There happened to be a coach at the track who knew a thing or two about racing on a banked oval. Our coach just happened to be Barry “Baz” Lycett. He was a cycling genius who could spot talent and could train them in a specific way in order to get the most out of them. He had come over from England where he had raced on grass tracks and every other type of two wheeled ‘push bike”. Whenever I went to the track to train or race, he was there, offering strategic advice for that evening’s session or for next year’s goals. I had no idea how fortunate we were to have Baz there as our guiding light, opening our eyes to the world of bike racing. Baz continues to share his knowledge out of his home base in Victoria.

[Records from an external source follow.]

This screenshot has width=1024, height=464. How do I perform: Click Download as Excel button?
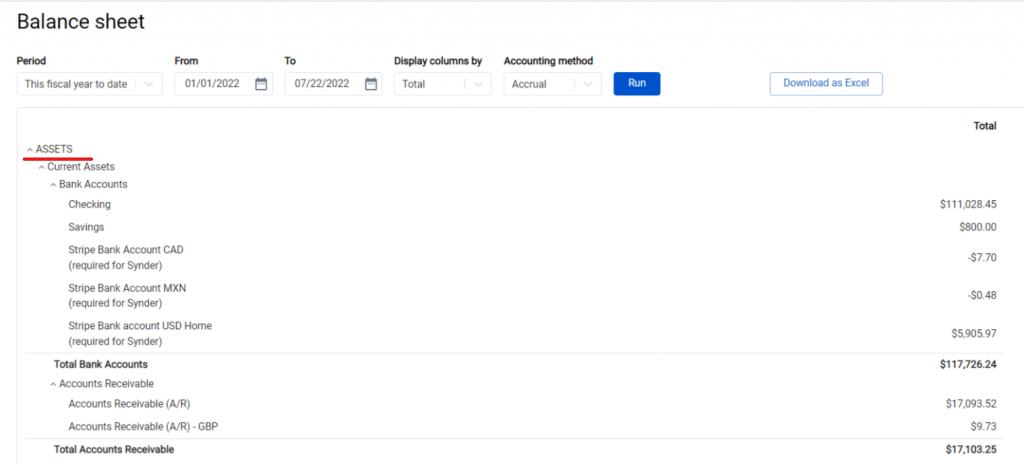point(826,84)
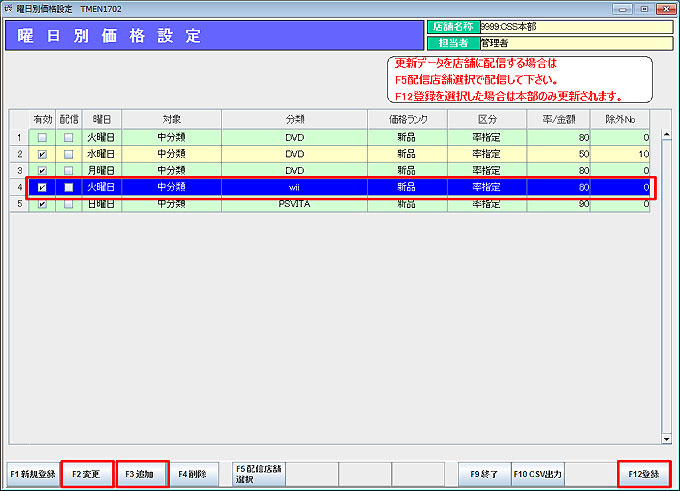The height and width of the screenshot is (491, 680).
Task: Click the scrollbar up arrow of the table
Action: click(x=666, y=115)
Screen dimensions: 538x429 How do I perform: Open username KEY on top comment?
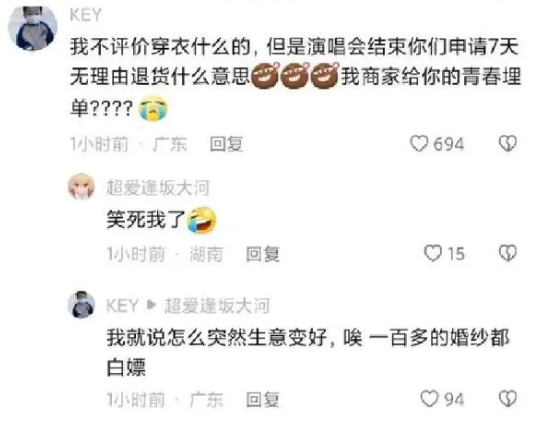click(x=86, y=15)
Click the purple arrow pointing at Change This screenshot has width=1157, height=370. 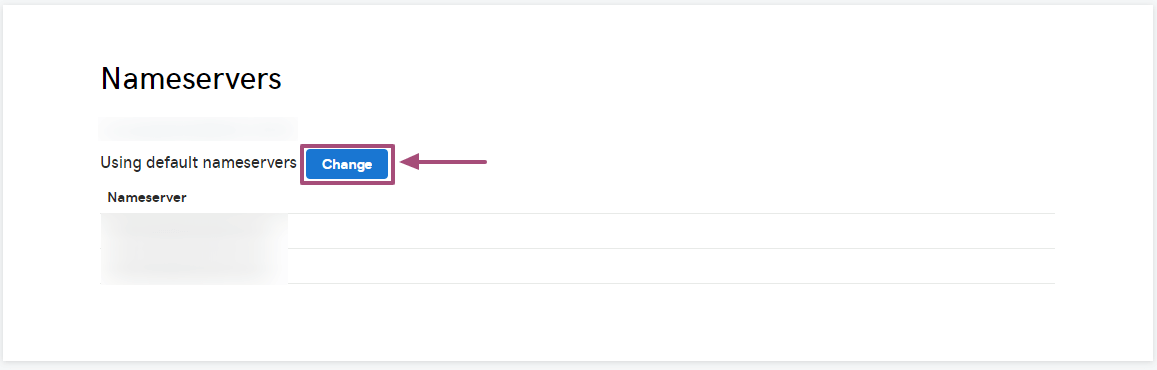443,162
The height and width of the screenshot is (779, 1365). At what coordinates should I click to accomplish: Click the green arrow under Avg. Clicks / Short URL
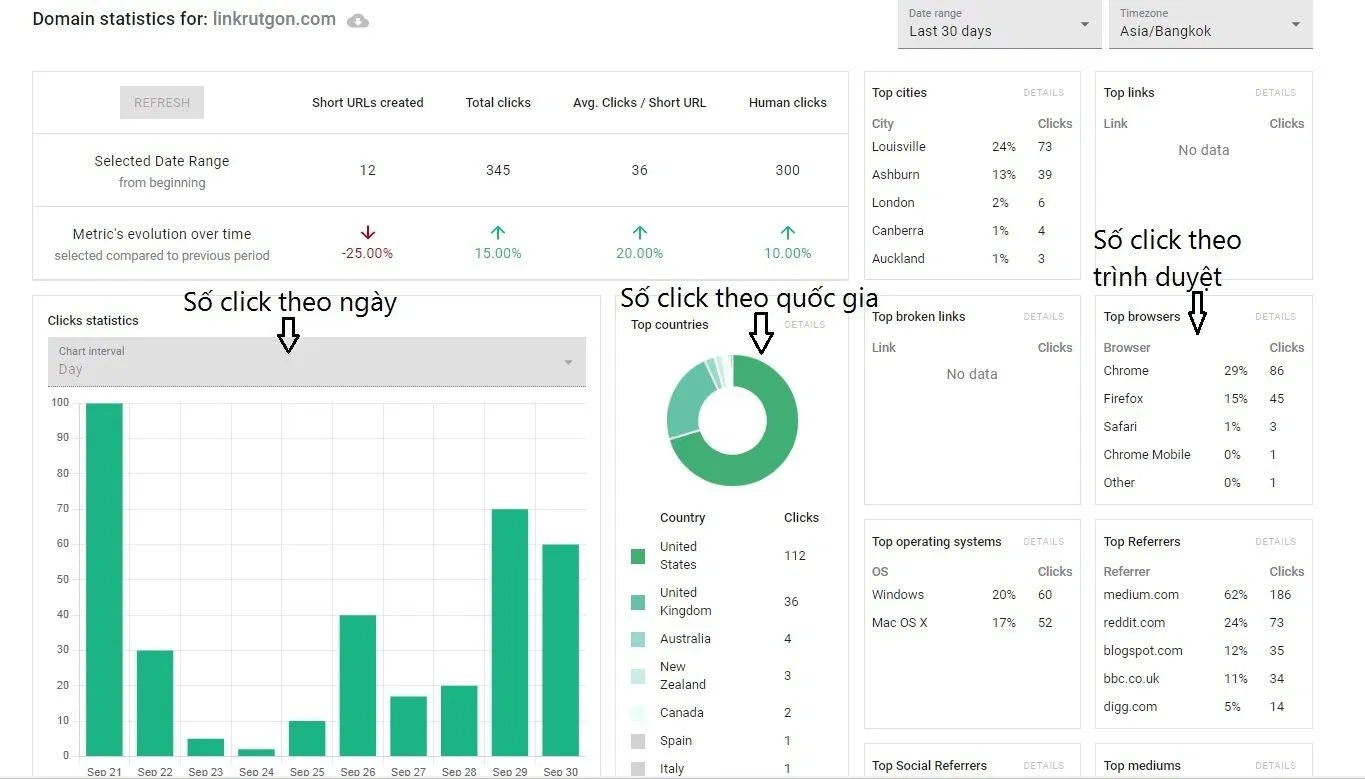pyautogui.click(x=639, y=233)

I was also very fortunate to have a mentor in Ron Hayman. Ron had grown up with us in the Vancouver Lower Mainland and we saw how hard he trained each Winter as he prepared for the pro season in Europe during the late 70’s. The offer to join the 7-Eleven team came to him in 1980 and in the Fall of 1981, Ron suggested that the team take me on as a Stagiare (that’s what they call it now – coming from hockey, I thought it was just a ‘try-out’). It was an opportunity that came about again, by being in the right place and persevering through many cold, nasty races, holding onto Ron’s wheel! All of this help was provided at no charge, simply volunteers who loved the sport and wanted to help.

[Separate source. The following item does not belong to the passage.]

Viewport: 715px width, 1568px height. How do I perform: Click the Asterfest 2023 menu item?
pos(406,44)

Fast forward to 2015. Living in Edmonton has provided me with the opportunity to become involved with the Juventus Cycling Club. Juventus has built an incredible network of volunteers who work tirelessly to promote the sport and help young cycling athletes reach their goals. A structured system has been put in place starting with 8-10 year olds and introducing them to mountain bike skills and the culture of our world. Next, the LAMP program takes 11-14 year olds through a series of skill development sessions on the track, road and mountain bike much like the Nancy Greene program does for downhill skiing (we are fortunate to have an outdoor velodrome in Edmonton, a legacy from the 1978 Commonwealth Games). Next, we have coaches programming Junior racing for track, road and mountain, allowing the young adults to find their strength and focus on being their best. In 2015, 3 juniors from Juventus qualified for the Junior World Track Championships in Kazakhstan. $9,000 was privately raised by the club to assist these juniors with their expenses as the National program only covers ‘on the ground’ expenses.

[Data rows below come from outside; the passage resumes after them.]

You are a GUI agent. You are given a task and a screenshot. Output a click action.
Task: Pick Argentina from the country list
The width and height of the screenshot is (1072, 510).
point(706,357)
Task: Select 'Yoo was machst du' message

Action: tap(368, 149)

In recent years, other clubs and teams have blossomed, allowing club level riders to spread their wings to the next level. U23 club team Trek Red Truck in Vancouver is a great example. They take promising juniors to the regional U23 races, only if they continue their post-secondary education. The Norco H&R Block race team grown by moving to the Continental level giving their riders the opportunity to race against the big pros in events such as Tour of Alberta. Axel Merckx, based in Kelowna has started a Youth Development Foundation which hosts youth cycling races, one of which is run by my good friend, Ron Hayman. In short, many people are doing good things for the sport and the list is growing.
I’ve been privileged to have so many people help me over the years, in so many different ways. I know that I would never have become a cyclist (and stayed a cyclist) if it had not been for this assistance, especially at crucial points when I was not sure about what was coming next. For this reason, I decided to double down on my efforts as a volunteer coach with the LAMP program at Juventus this last season. Sharing the tips and tricks that I learned from mentors like Baz and Ron has providing me with a sense of accomplishment that I’d have to say has probably been one of the most memorable periods of my cycling career. The Juventus club is full of parents giving back in any way that they can. Web sites need to be built and maintained, accounting needs to be done, money raised, kids coached, first aiders trained, bikes repaired, the list goes on. That family atmosphere has simply raised the bar and built an incredible sense of momentum that will only grow stronger over the years.
In every Canadian community, there are cycling clubs working tirelessly to build a legacy for the next generation. All it will take is for you to seek one out and lend your expertise, in one way or another. Who knows, maybe one day someone you know from your community will stand on a podium, raised by their cycling family back home.